After my Harold Audition post, I received this email—-
Hey Anthony,
I know you’re busy, so please get back to me whenever you get the chance. I’m an improviser who has been training at UCB for the past year. I just completed my first ASH with Delaney and I’m on an indie team that practices / performs consistently. I just wanted to ask you a quick question: how much is too much improv? What I mean is, I recently read a blog post by Mullaney and it said that improvisers shouldn’t just be watching/doing improv. And I’ve also read this similar sentiment in a few improv books, which stress that players shouldn’t burn themselves out on improv. Yet, in a recent post you state “When I was put on my first Harold Team, I was rehearsing three times a week (for three hours at a time), taking a class with Michael Delaney, performing at least once a week (and getting notes from a coach after most of those shows), watching ALL of Harold Night every week as well as tons of other improv, then going out and dissecting the performances I’d just seen with fellow improvisers to work the muscles of isolating game, heightening, etc.Every week.” So I guess I’m asking what your input is concerning the balance between seeing / doing a ton of improv and making sure you don’t get burnt out.
Best,
Dan LoPreto
Dan was kind enough to allow me to repost his question and answer it here…which took me a few days because, he’s right, I am very very busy.**
Anyway, here’s my take on this age-old question. If Tumblr weren’t such a lousy platform for discussions, I’d ask to hear other people’s thoughts on the subject. But as it is, feel free to reply or repost or ignore as you see fit.
When you’re learning improv, you submerse yourself in it because you’re learning HOW to do it. Sure, you love it and it’s fun, but the goal of practicing, performing, watching and discussing it so much is to work your brain muscle on the fundamentals.
The reason it’s important to do escape from improv is because you have to live in the world and experience the world in order to reflect it and recreate it on stage. In other words, you can’t just learn HOW to improvise, you also have to keep experiencing things so you have more and more things to improvise ABOUT.
Malcolm Gladwell has a theory that genius is not actually innate talent, rather it’s an innate overwhelming love for a specific thing that spurs the person to devote massive time and energy towards mastering that thing (I’m paraphrasing).
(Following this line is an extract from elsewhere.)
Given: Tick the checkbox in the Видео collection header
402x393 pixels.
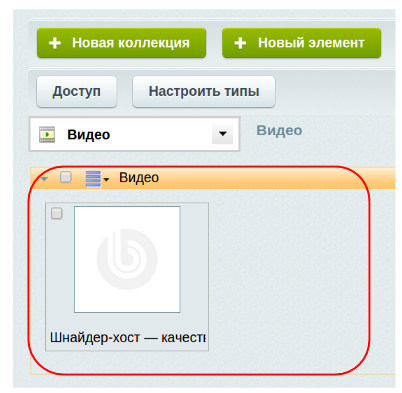Looking at the screenshot, I should (x=66, y=177).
Sometimes I feel like the horrible secret of interpretive artforms like improv is that to master them, you have to be two kinds of geniuses at once. The best improvisers I’ve ever seen are students of the form and students of the world. Which is probably why, after all these years, those same improvisers - the ones who still love it in their bones and can’t quite bring themselves to just screw around on stage or move on to more lucrative endeavors - still feel like they have so much to learn.
**Mostly I have been playing Draw Something.